● What the task requires: Reproduce exactly the final portion of the data: every line from the one containing "The width and height of the screenshot is (1174, 2536)." through the last line, inclusive.

● Task input:
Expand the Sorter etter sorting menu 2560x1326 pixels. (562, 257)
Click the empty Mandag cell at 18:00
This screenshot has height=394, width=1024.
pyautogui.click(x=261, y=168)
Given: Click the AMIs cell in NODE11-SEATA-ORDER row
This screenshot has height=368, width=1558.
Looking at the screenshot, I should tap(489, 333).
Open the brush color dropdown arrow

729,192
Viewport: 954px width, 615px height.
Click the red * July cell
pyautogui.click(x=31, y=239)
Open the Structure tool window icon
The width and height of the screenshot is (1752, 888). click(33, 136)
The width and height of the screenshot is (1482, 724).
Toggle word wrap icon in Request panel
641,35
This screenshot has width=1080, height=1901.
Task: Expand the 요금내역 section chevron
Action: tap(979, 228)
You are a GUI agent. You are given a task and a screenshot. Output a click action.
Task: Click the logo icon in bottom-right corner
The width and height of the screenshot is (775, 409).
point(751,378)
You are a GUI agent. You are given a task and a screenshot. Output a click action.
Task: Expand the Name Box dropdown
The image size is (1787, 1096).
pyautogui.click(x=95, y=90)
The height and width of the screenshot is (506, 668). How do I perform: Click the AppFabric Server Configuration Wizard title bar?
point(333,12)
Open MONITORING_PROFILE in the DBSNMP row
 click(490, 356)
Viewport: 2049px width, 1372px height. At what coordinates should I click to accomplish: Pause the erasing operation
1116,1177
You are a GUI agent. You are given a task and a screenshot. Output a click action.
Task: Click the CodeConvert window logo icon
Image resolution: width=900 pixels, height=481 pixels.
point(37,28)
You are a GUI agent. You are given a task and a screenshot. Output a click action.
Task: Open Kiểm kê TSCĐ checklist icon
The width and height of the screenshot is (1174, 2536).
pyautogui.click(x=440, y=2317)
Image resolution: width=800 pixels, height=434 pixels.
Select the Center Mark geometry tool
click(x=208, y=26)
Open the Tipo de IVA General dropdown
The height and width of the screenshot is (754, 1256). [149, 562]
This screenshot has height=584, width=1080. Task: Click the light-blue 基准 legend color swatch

● Result for this exercise:
The width and height of the screenshot is (1174, 2536).
pyautogui.click(x=440, y=2317)
Image resolution: width=800 pixels, height=434 pixels.
Select the Center Mark geometry tool
click(x=208, y=26)
Open the Tipo de IVA General dropdown
The height and width of the screenshot is (754, 1256). [149, 562]
This screenshot has height=584, width=1080. Task: Click the light-blue 基准 legend color swatch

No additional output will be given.